BP’s Coming Back and Going Deeper in the Gulf of Mexico — even before It’s Paid Trivial Fines for Its 2010 Deepwater Horizon Oil Disaster

© 2011 Peter Free

 

26 October 2011

 

 

Plutocracy in magnificent action, again — get this

 

We’re such a super country.  We run around in circles shouting passionately (every once in while) about corporate duplicity and egregious “slave”-holding— and then, a few days later, we forget what we upset about and hand over our wallets (again) to the plutocrats who run the country.

 

After the biggest oil spill ever — already proven to have been caused by corporate carelessness and government regulatory complicity — BP’s going back to the Gulf of Mexico with the United States Bureau of Safety and Environmental Enforcement’s blessing.

 

Note

 

The Bureau replaced the safety and enforcement components of the Minerals Management Service that had approved the Deepwater Horizon well.

 

Isn’t it convenient how “we” simply re-create an institution under another name and its culpability immediately disappears?

 

BP, arguably the most egregiously incompetent of the world’s major oil companies, is going to drill an even deeper well — having already demonstrated that it couldn’t cope with a blowout in the shallower Macondo well that created the Deepwater Horizon spill:

 

The permit awarded by the Bureau of Safety and Environmental Enforcement is for an exploratory well in the Keathley Canyon map area, located about 246 miles south of Lafayette, La.

 

The well would be in waters 6,034 feet deep, which is deeper than the company’s doomed 5,000-foot Macondo well that ruptured and sparked a fire on the Deepwater Horizon rig that killed 11 workers and led to the biggest spill in U.S. maritime history.

 

Rep.

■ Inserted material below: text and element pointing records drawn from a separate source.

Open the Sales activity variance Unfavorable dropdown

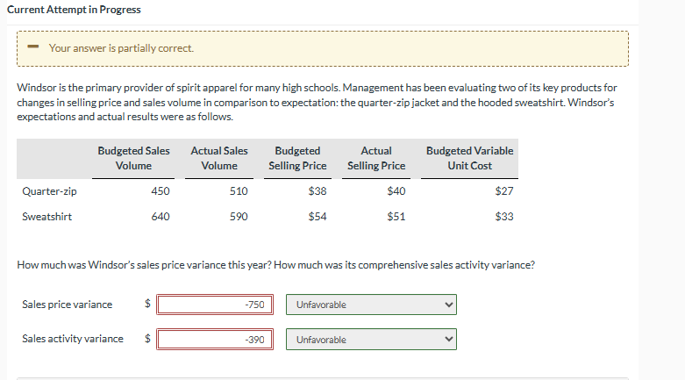[x=371, y=340]
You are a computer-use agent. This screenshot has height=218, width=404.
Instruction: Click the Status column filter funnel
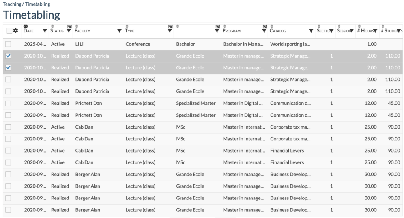pos(69,31)
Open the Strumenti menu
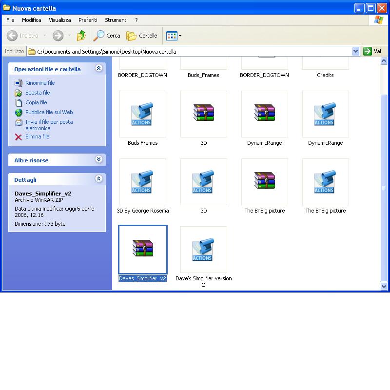This screenshot has width=390, height=390. click(116, 20)
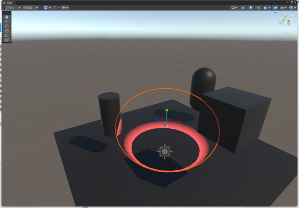Open the Local rotation dropdown
This screenshot has width=299, height=208.
[30, 8]
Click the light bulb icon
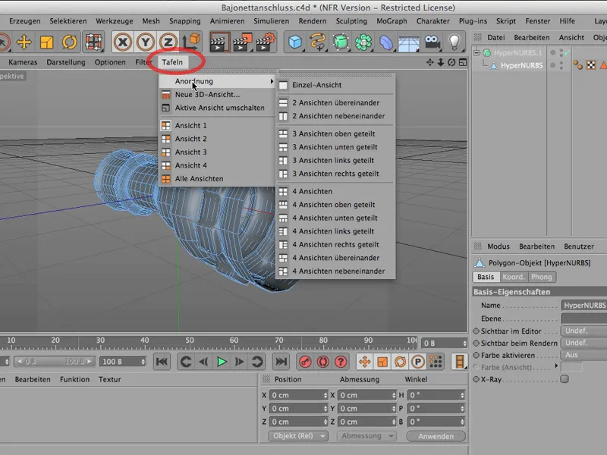This screenshot has width=607, height=455. (x=454, y=42)
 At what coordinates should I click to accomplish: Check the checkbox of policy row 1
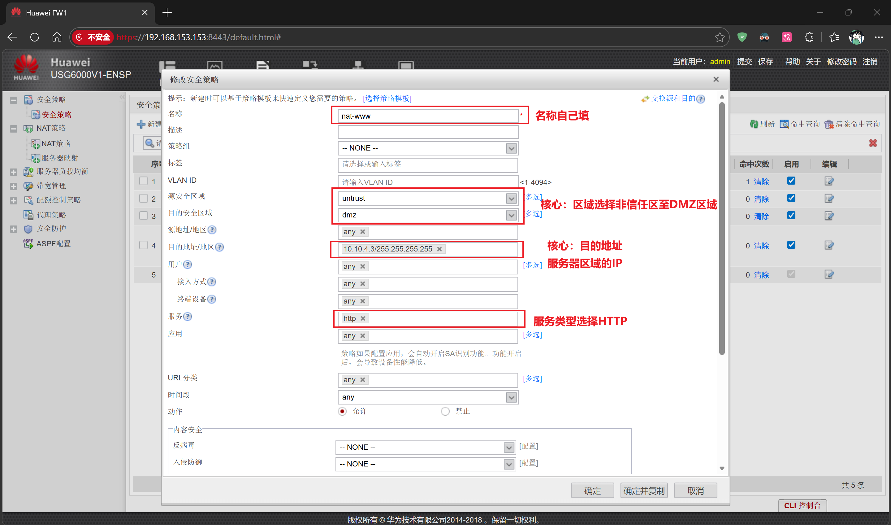[143, 181]
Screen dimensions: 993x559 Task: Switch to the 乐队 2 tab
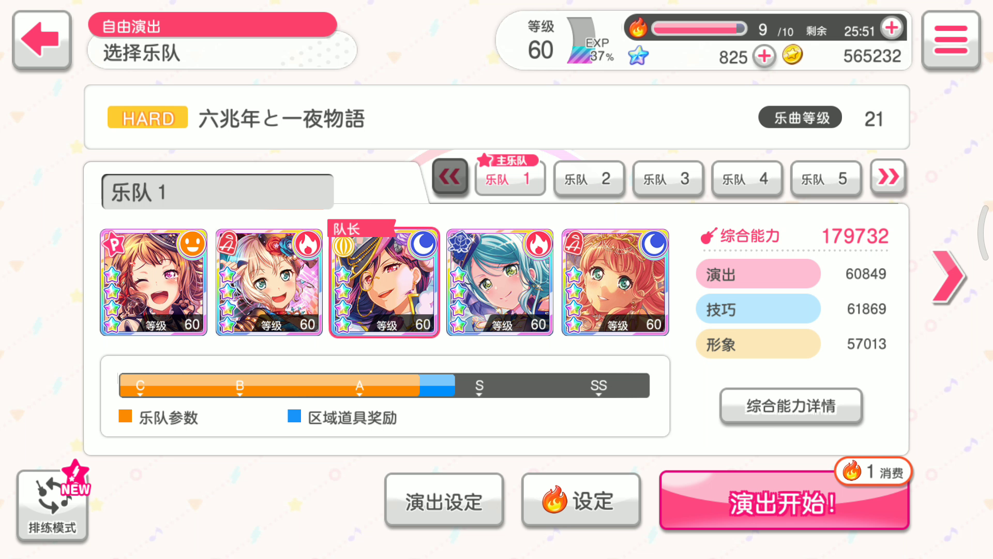pos(589,179)
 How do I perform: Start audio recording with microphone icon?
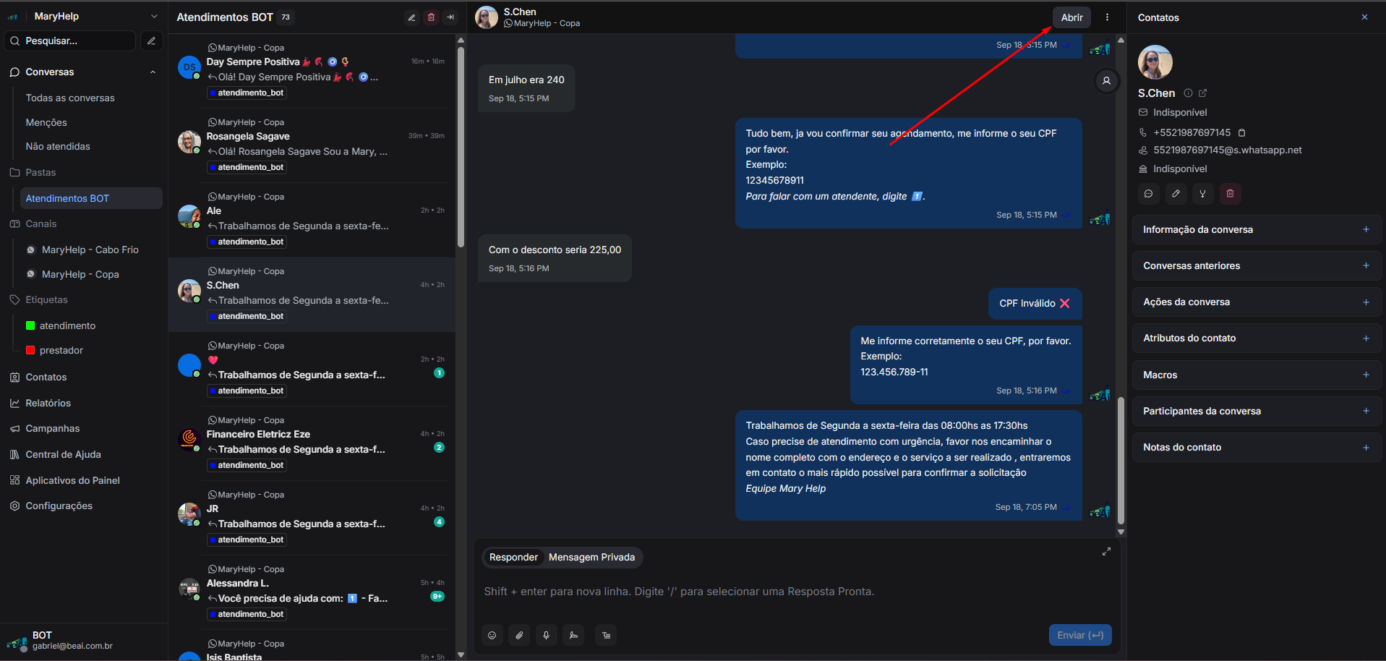click(x=546, y=635)
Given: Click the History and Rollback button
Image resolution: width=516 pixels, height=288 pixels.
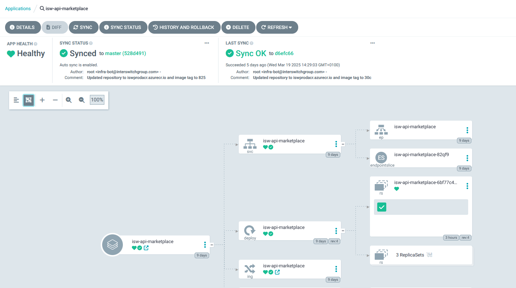Looking at the screenshot, I should click(184, 27).
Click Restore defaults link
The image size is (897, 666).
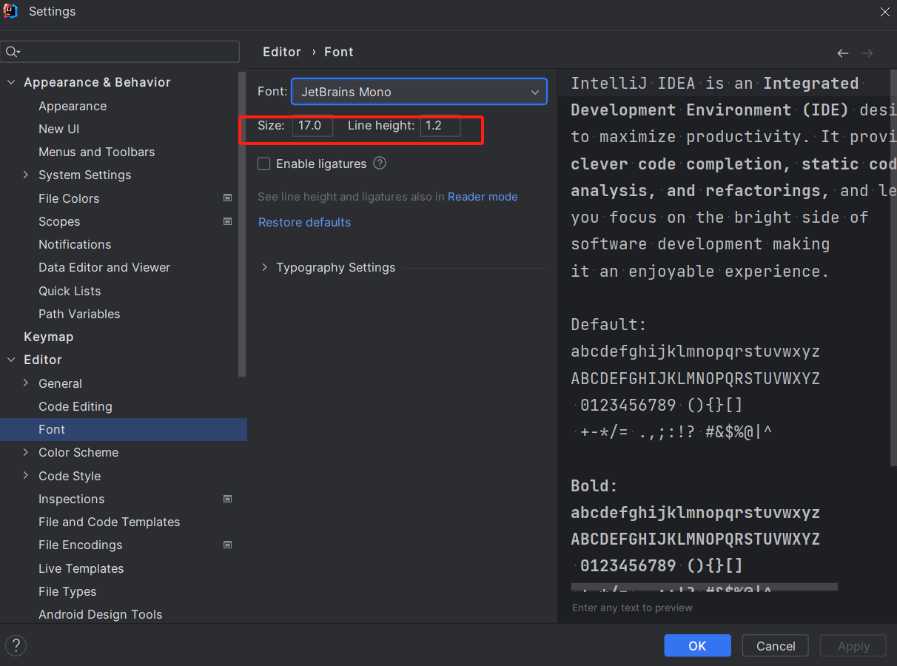point(304,222)
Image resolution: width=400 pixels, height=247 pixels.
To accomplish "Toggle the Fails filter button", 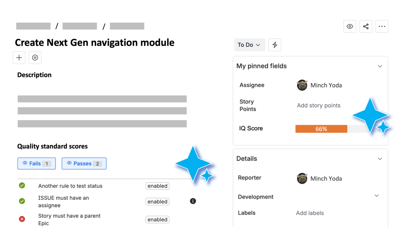I will 37,163.
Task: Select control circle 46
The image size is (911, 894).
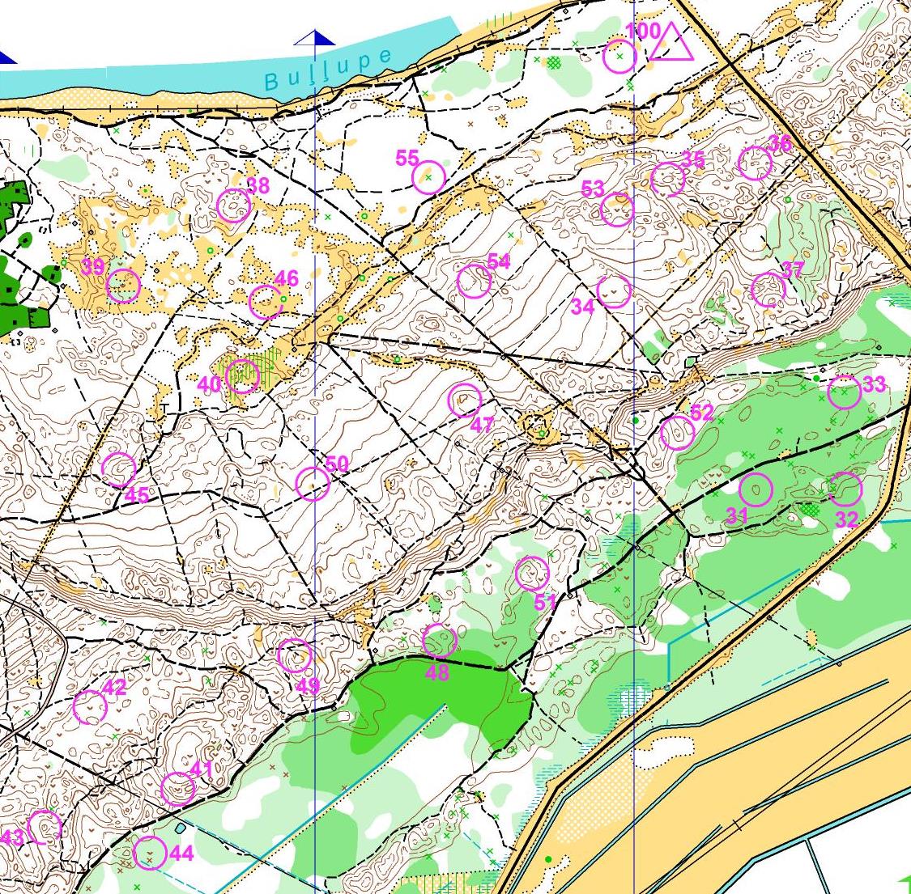Action: pos(266,301)
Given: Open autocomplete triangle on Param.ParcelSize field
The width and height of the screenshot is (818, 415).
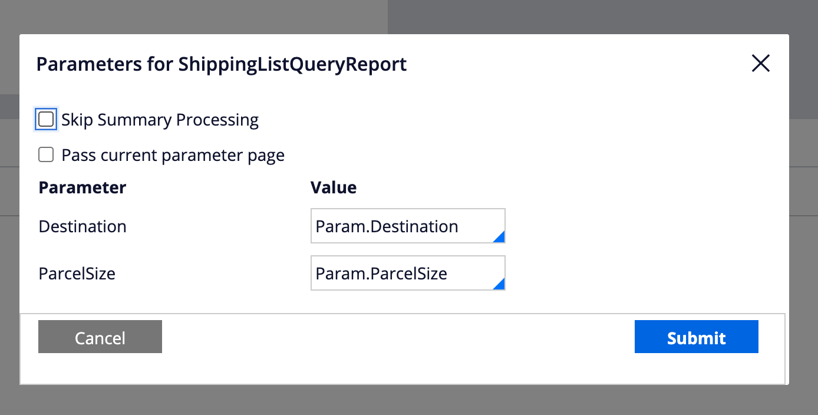Looking at the screenshot, I should [500, 284].
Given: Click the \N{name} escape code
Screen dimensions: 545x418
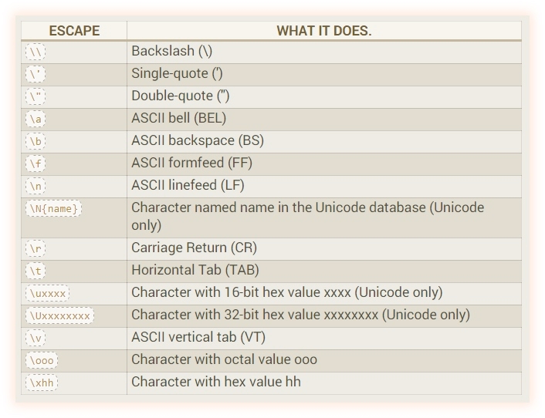Looking at the screenshot, I should (x=53, y=208).
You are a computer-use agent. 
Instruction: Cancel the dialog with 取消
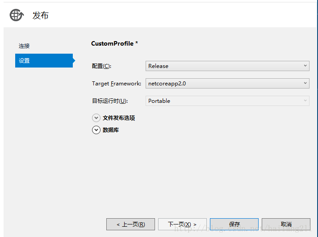coord(286,224)
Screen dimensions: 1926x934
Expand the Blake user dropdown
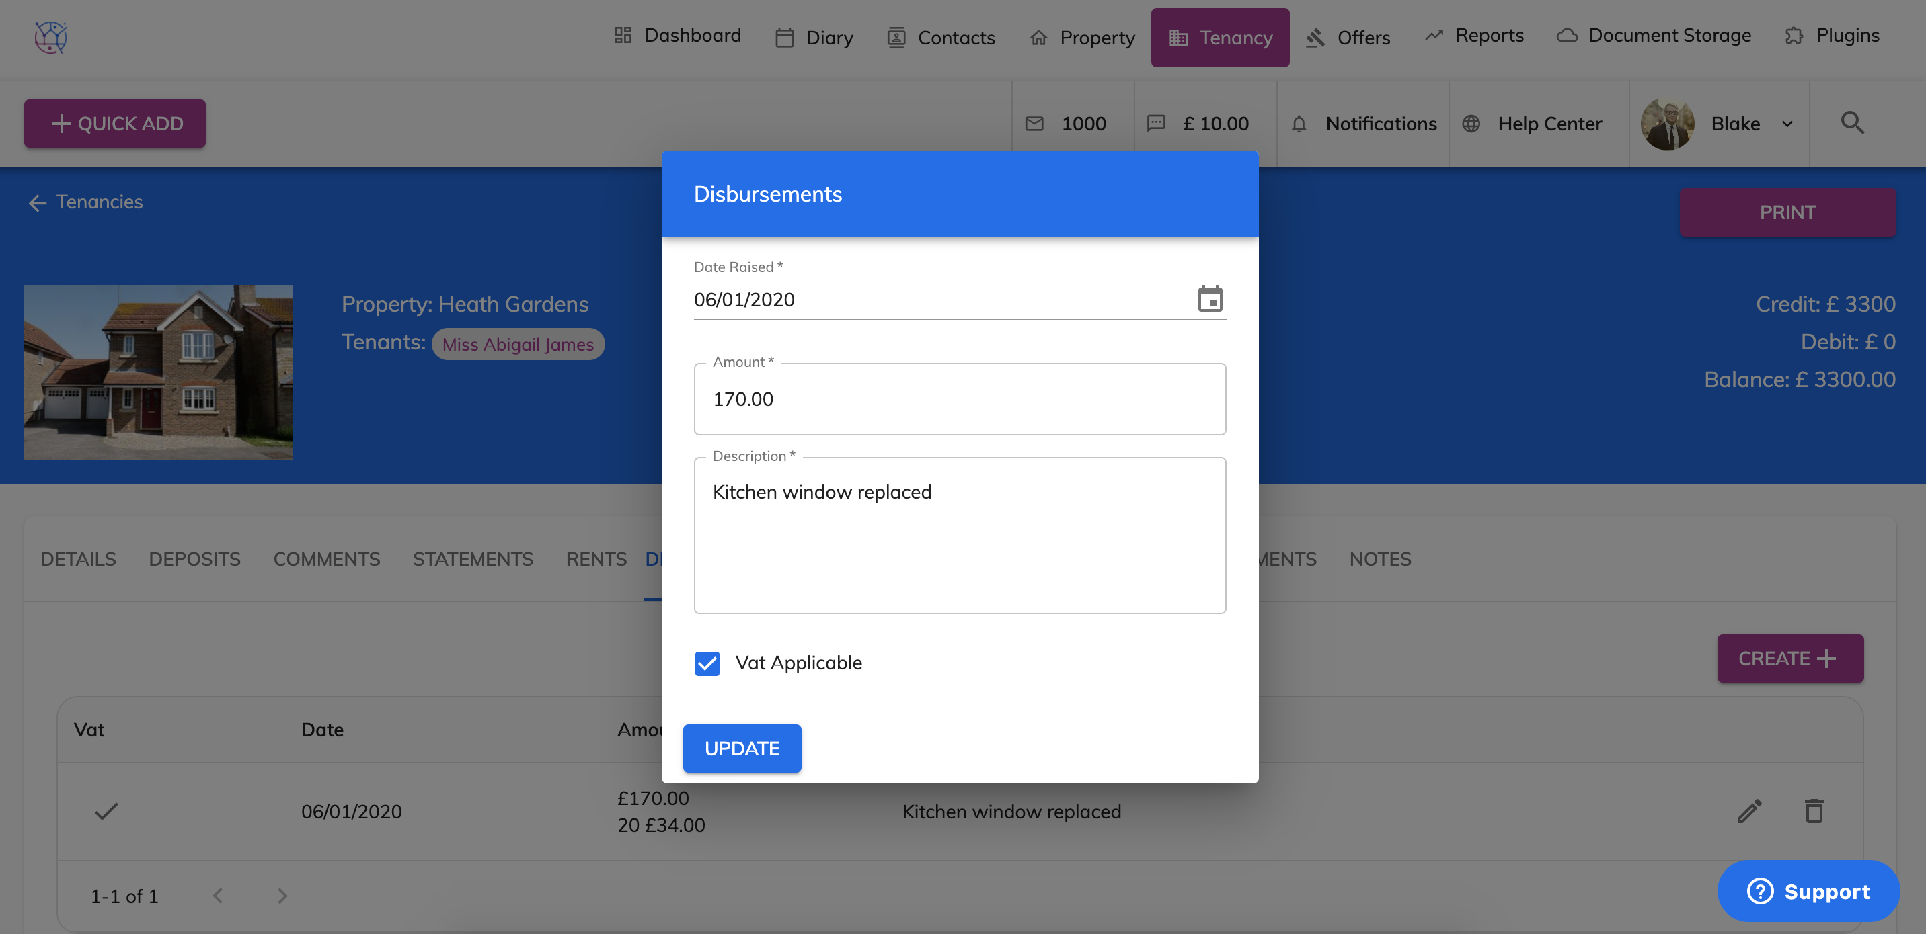(x=1788, y=124)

Ed Markey (D-Mass.) blasted the decision to issue the permit before BP paid fines stemming from last year’s spill.

 

“The fact that BP is getting a permit to drill without yet paying a single cent in fines is a disappointment, and does not serve as an effective lesson of deterrence for oil and gas companies.”

 

© 2011 Darren Goode, BP gets new Gulf drilling permit, Politico (26 October 2011)

 

 

Want a glimpse of the anti-regulatory mentality behind this gem of a government decision?

 

Catch this sequence of recent events:

 

On 12 October, BSEE [Bureau of Safety and Environmental Enforcement] issued an initial round of 15 violation notices to BP and contractors Transocean and Halliburton in the wake of Macondo, which sparked the largest offshore oil spill in US history.

 

BSEE director Michael Bromwich on 13 October said the US will allow BP to bid for acreage in the 14 December lease sale for the western Gulf despite efforts on Capitol Hill to try to penalize the company for Macondo.

 

“The question is, do you administer the administrative death penalty based on one incident?” Bromwich said.

 

“We've concluded, I've concluded, that that is not appropriate for these circumstances.”

 

© 2011 US approves BP exploration plan for deepwater Gulf, ArgusMedia (21 October 2011)

 

 

The moral? — Integrity in government matters

 

With plutocratic-toadies regularly voted into office (including President Obama), who among the rabble that comprises the rest of us needs enemies?